-
-
Notifications
You must be signed in to change notification settings - Fork 15
Description
As the concept of "cloud-native geospatial" gains traction, it's increasingly important to define what it means. In fact, I believe that maintaining a useful definition of the term is one of our primary functions as the Cloud-Native Geospatial Foundation.
It turns out that it's hard to define!
We surveyed our community earlier this year to get their take on it. We got 56 responses. Half of respondents came from public sector orgs (government, nonprofit, and academic) and half came from commercial organizations. 80% of respondents are from North America, Europe, Australia, or New Zealand. 13% of respondents are from Asia, 5% from South America, and 2% from Africa. Less than 10% of respondents consider themselves "beginner" level users of cloud-native geospatial solutions.

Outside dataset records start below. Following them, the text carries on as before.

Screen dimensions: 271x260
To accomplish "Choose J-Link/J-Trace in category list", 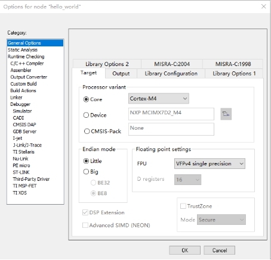I will click(27, 145).
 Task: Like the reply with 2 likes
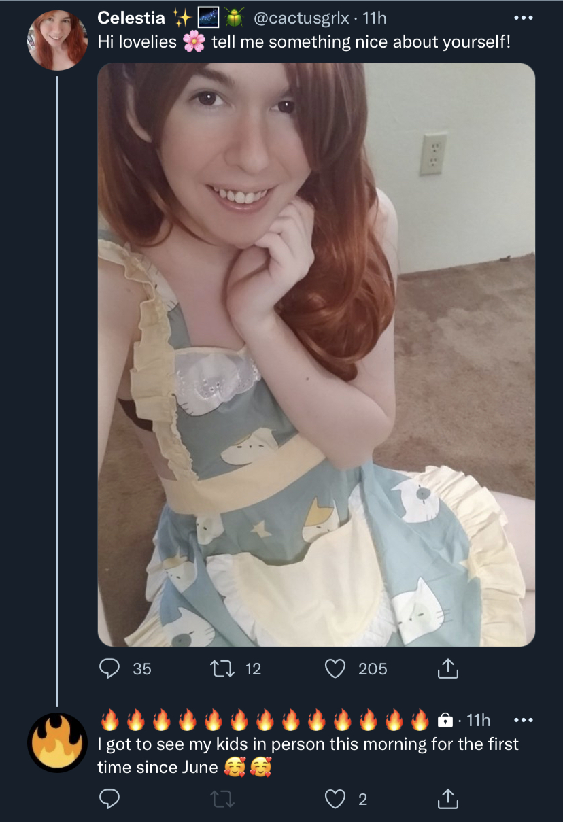click(x=335, y=800)
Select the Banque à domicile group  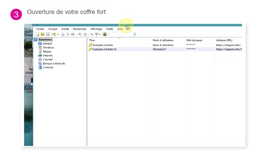[x=54, y=63]
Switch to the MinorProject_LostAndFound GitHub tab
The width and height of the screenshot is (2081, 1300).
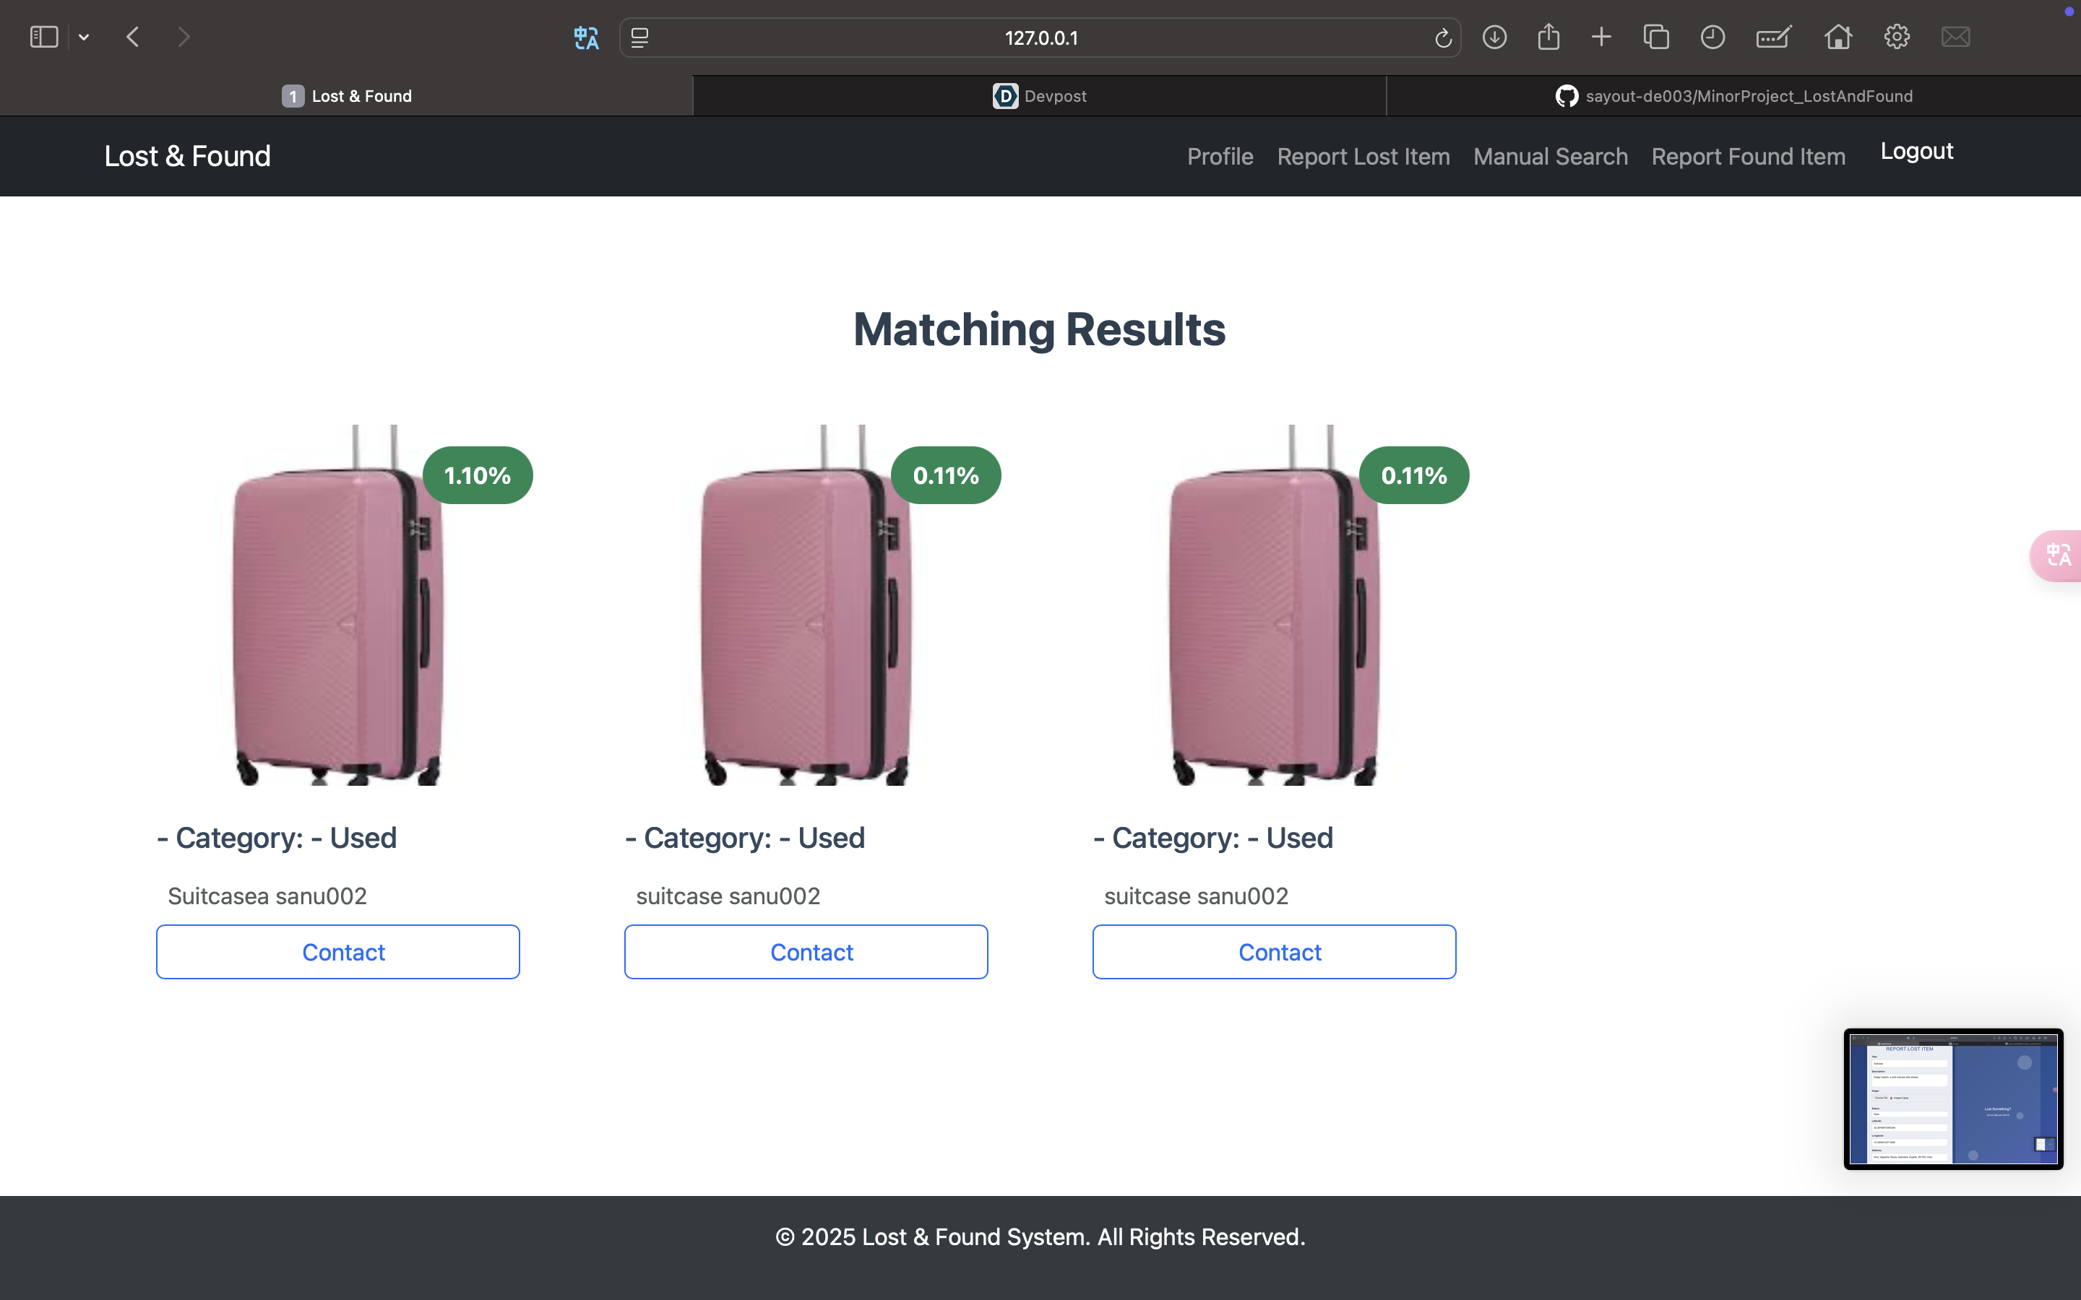coord(1734,96)
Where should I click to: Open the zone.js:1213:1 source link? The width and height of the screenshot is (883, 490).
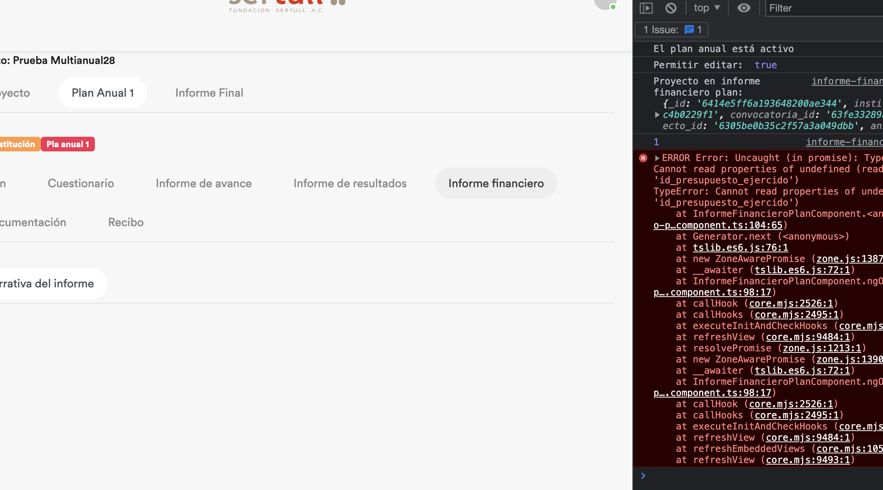point(822,348)
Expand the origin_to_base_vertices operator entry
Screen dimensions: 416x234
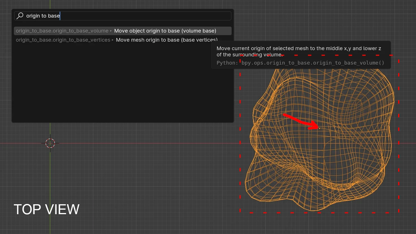tap(113, 40)
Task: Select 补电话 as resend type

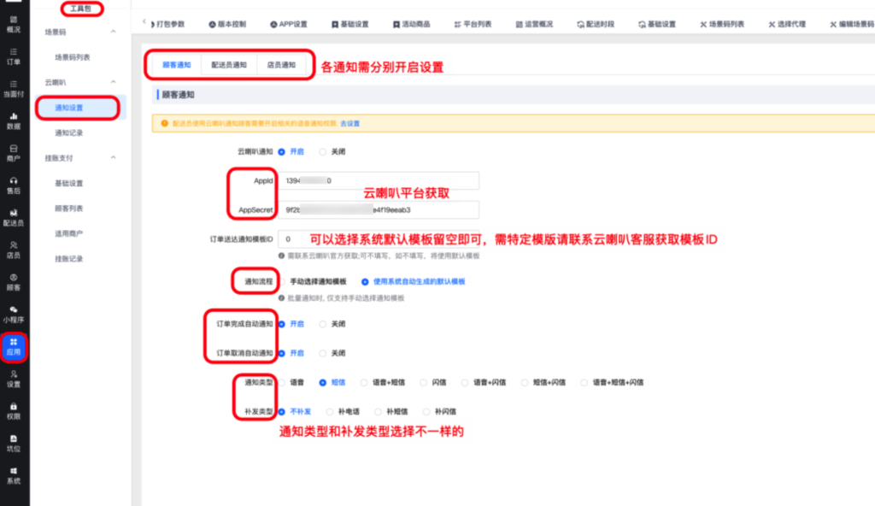Action: click(329, 411)
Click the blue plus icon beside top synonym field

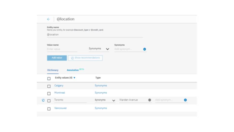point(144,49)
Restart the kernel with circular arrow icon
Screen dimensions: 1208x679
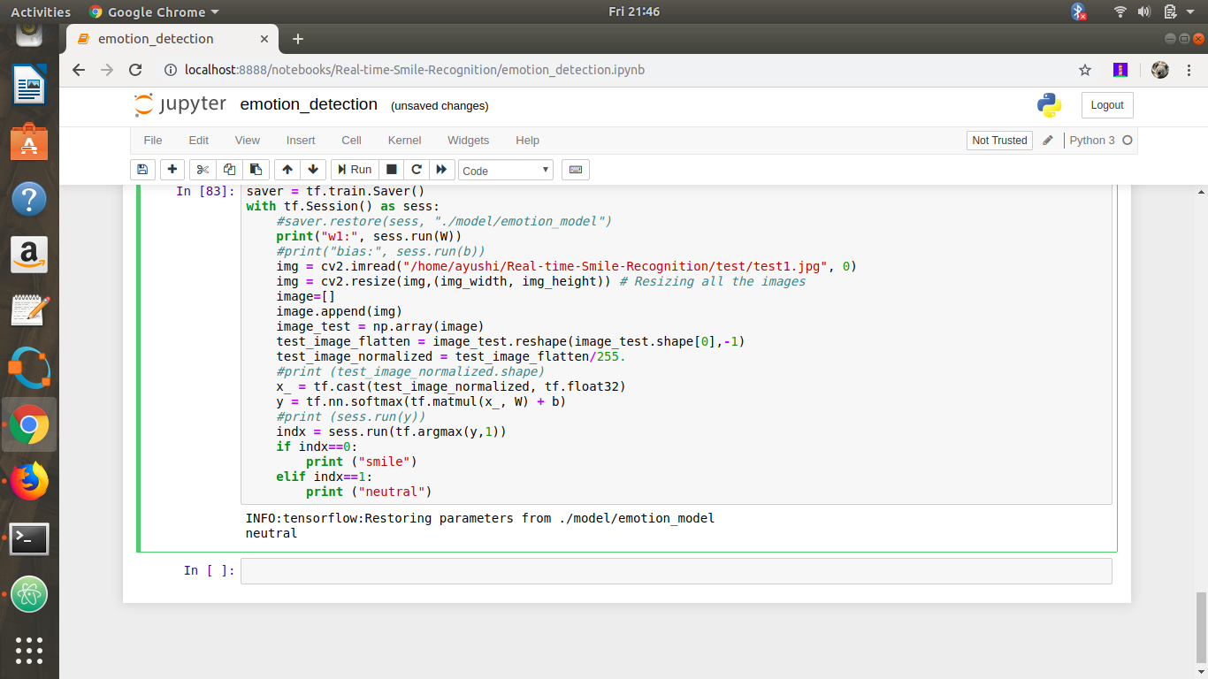click(x=416, y=170)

These were the most commonly used adjectives in the responses to the question "What does the term “cloud-native geospatial” mean to you?":
- scalable
- optimized
- efficient
- large
- remote
- data-adjacent
- seamless
- fast
- standardized
- simple
- parallelized
- consumable
- on-demand
- preprocessed
- accessible
- interoperable
- easy
- quick
Just listing the adjectives is interesting because it highlights the benefits that people are seeking, but it doesn't do a good job of describing the features of cloud-native formats. The full responses to the question are a bit more illuminating and you can see them in this gist.
I ended up boiling everything down to this very simple definition:
Cloud-native formats allow people to build applications on top of data using simple HTTP APIs.
Implicit in this definition is that cloud-native formats allow people to build good or reasonably performant applications.
Last night, at our first Seattle Zarr Meetup, @jiayuasu gave a presentation in which he provided a more comprehensive set of characteristics:
- Efficient storage
- high compression ratios
- Scalability
- Multiple data chunks for parallel processing
- Each computer/process can take a chunk at choice (Random access)
- Integrity constraints and schema evolution
- All new data must pass Integrity check (i.e., type check)
- Adding/removing a column should not rewrite the entire data
- Natively support geometry / geography / raster type data
- Metadata integration
- Geo-statistics: bounding box, CRS, …
- Store metadata alongside with data for advanced operations such as filter pushdown
- Open protocol
- Easy data exchange / sharing
- Anyone can implement their own reader / writer to r/w data in this format
Note that the bolded points are what would make a merely cloud-optimized format a cloud-optimized geo format.
I don't disagree with this list. It's a good set of best practices for scalable formats that will take advantage of object storage, but they don't apply to some things that we'd consider cloud-native. STAC certainly doesn't have all of these characteristics.
I think Jia's final point and subpoenas drive the point home:
- Open protocol
- Easy data exchange / sharing
- Anyone can implement their own reader / writer to r/w data in this format
This takes me back to the simple definition: "Cloud-native formats allow people to build applications on top of data using simple HTTP APIs."
HTTP might be too prescriptive here. Maybe "open protocol" is enough, but I think HTTP is enough for us to bet on at this point. Or maybe we say using generic RESTful APIs?
One other thing to add here, which is inspired by "Anyone can implement their own reader / writer to r/w data in this format": the Cloud-Native Geospatial Foundation will only be able to support projects that are developed using open source principles. Specs must be available under an open license and must be open to contributions from anyone. We don't pick winners, but we do aim to keep track of implementations of formats, which is one way we can measure adoption and the practical benefit of different standards.
Having said far too much here, I'm open to suggestions on how we should define "cloud-native geospatial" data formats. Discuss!